Natasha Lyonne as Charlie Cale in Poker Face. Credit: © 2022 Peacock TV LLC. All Rights Reserved 
issue 10 June 2023

Imagine if you had the power always to tell whether or not someone was lying. You’d have it made, wouldn’t you? The intelligence services would be queuing up to employ you for interrogations; top law firms would pay you top dollar to act as their adviser; you’d win gazillions in all the poker championships; you’d never buy a dodgy second-hand car, not that you’d need to with all that money you’d have. Admittedly, though, your life and adventures would make for a very boring TV series because everything would be so easy.

Hence the tortured premise of Rian Johnson’s Poker Face, in which we are invited to believe that our heroine, Charlie Cale (Natasha Lyonne), has blown her skills spectacularly. Instead of playing poker, for example, at one of those high-stakes competitions in Vegas, and allowing herself to lose the occasional hand so as not to give the game away, she has gone around the country, playing for low stakes, and always winning, till word has got out – because gamblers always talk. An evil, shadowy casino boss has rumbled her, and threatened her (why? Why doesn’t he make use of her skills instead?), and forced her to stop gambling. Now she lives in a trailer park and ekes a living as a waitress in the casino.

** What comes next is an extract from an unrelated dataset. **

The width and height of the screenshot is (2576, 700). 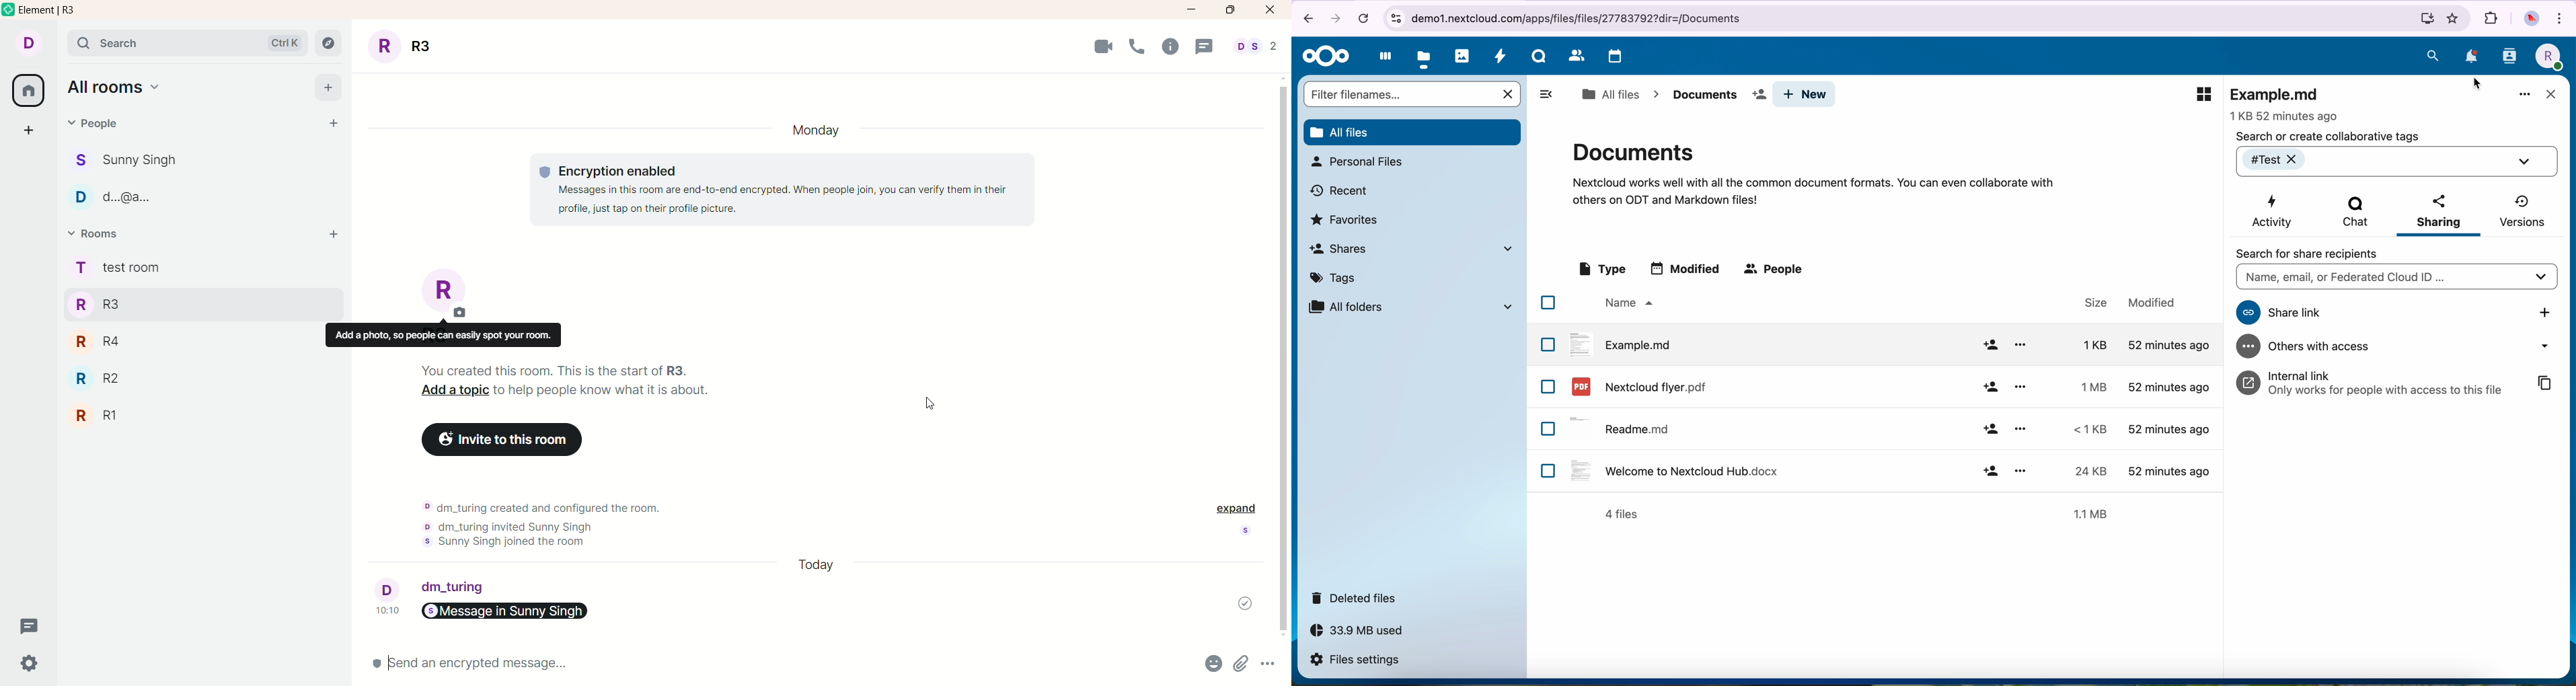 What do you see at coordinates (1400, 94) in the screenshot?
I see `search bar` at bounding box center [1400, 94].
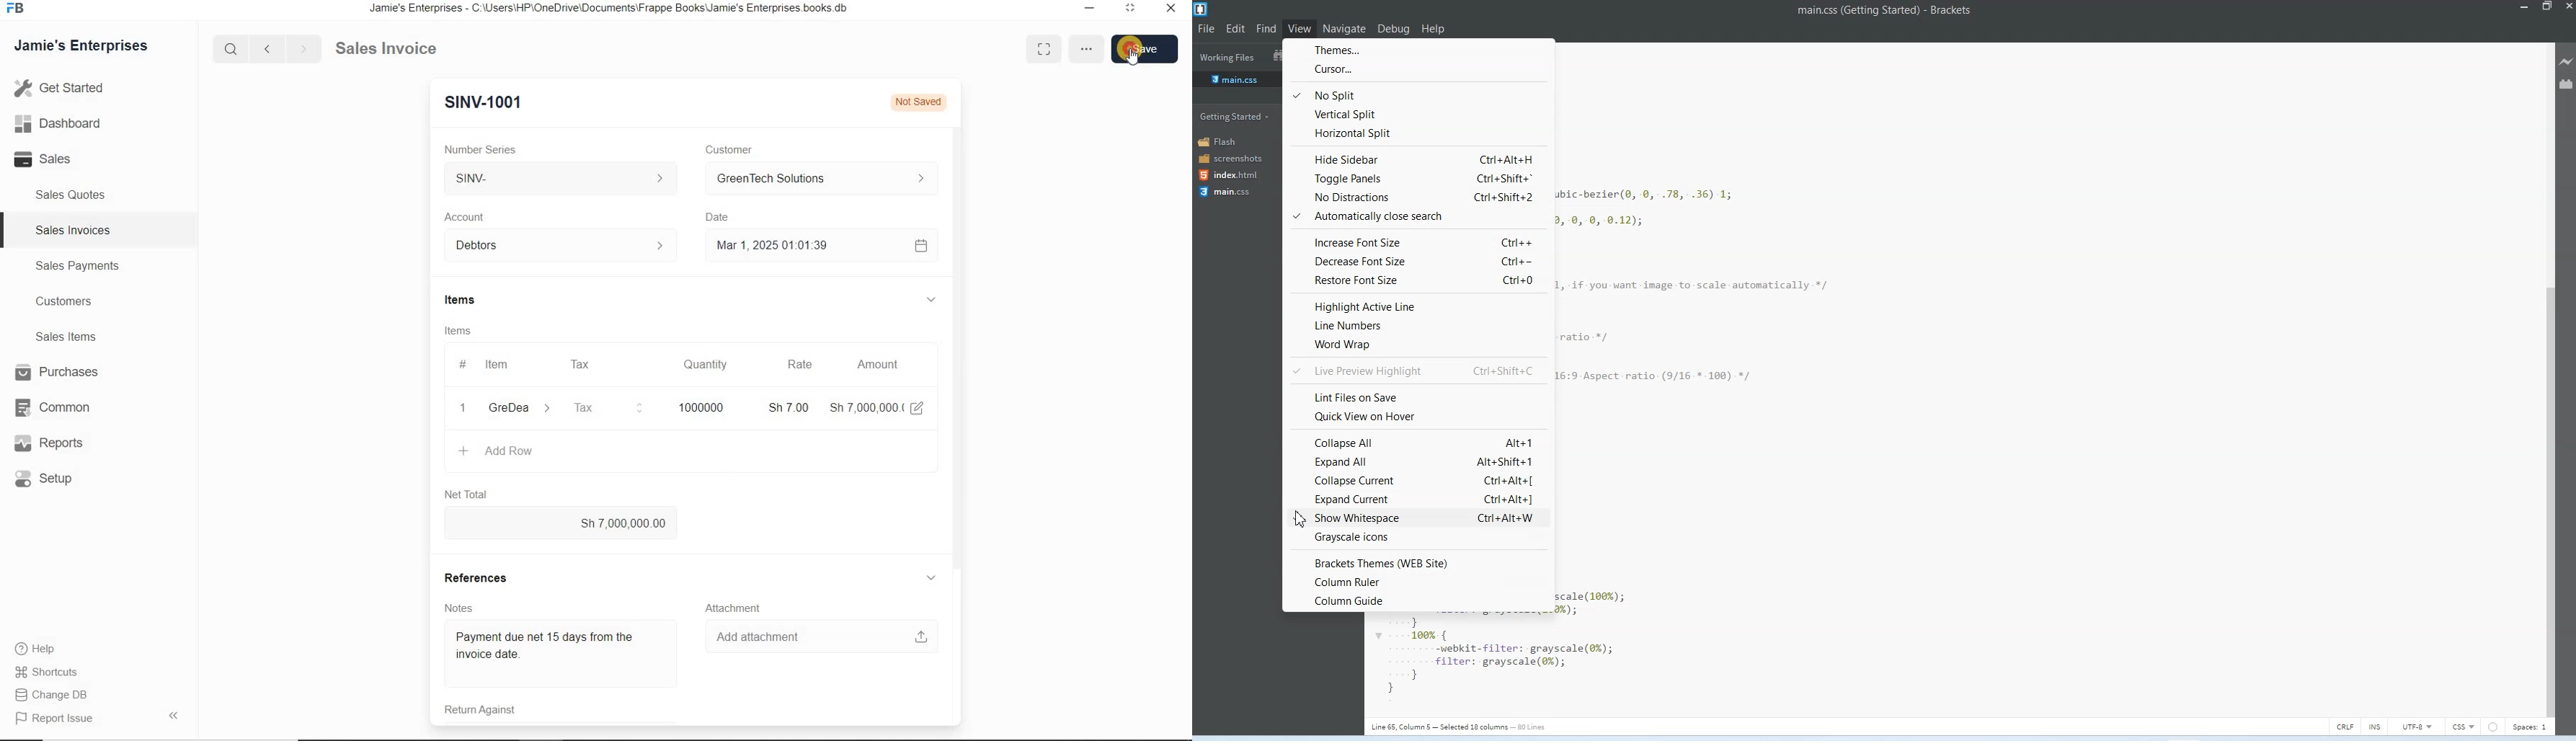 The width and height of the screenshot is (2576, 756). I want to click on Quantity, so click(705, 365).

Plausibility is always subordinated to the needs of the gratuitously twisty, turny, well-I-never plot

My problem with this is the same problem I have generally with Johnson’s most recent screenplays, such as the overrated Americans-do-Agatha-Christie Knives Out, and that even more annoying farrago that Netflix inflicted on us over Christmas, Glass Onion, about the Elon Musk-style billionaire with the plot so infuriatingly convoluted you felt envious of the characters murdered in the first half-hour. And it’s the same problem I have with the whodunnit genre as a whole: always but always, character – indeed plausibility of any kind – is subordinated to the needs of the gratuitously twisty, turny, well-I-never plot.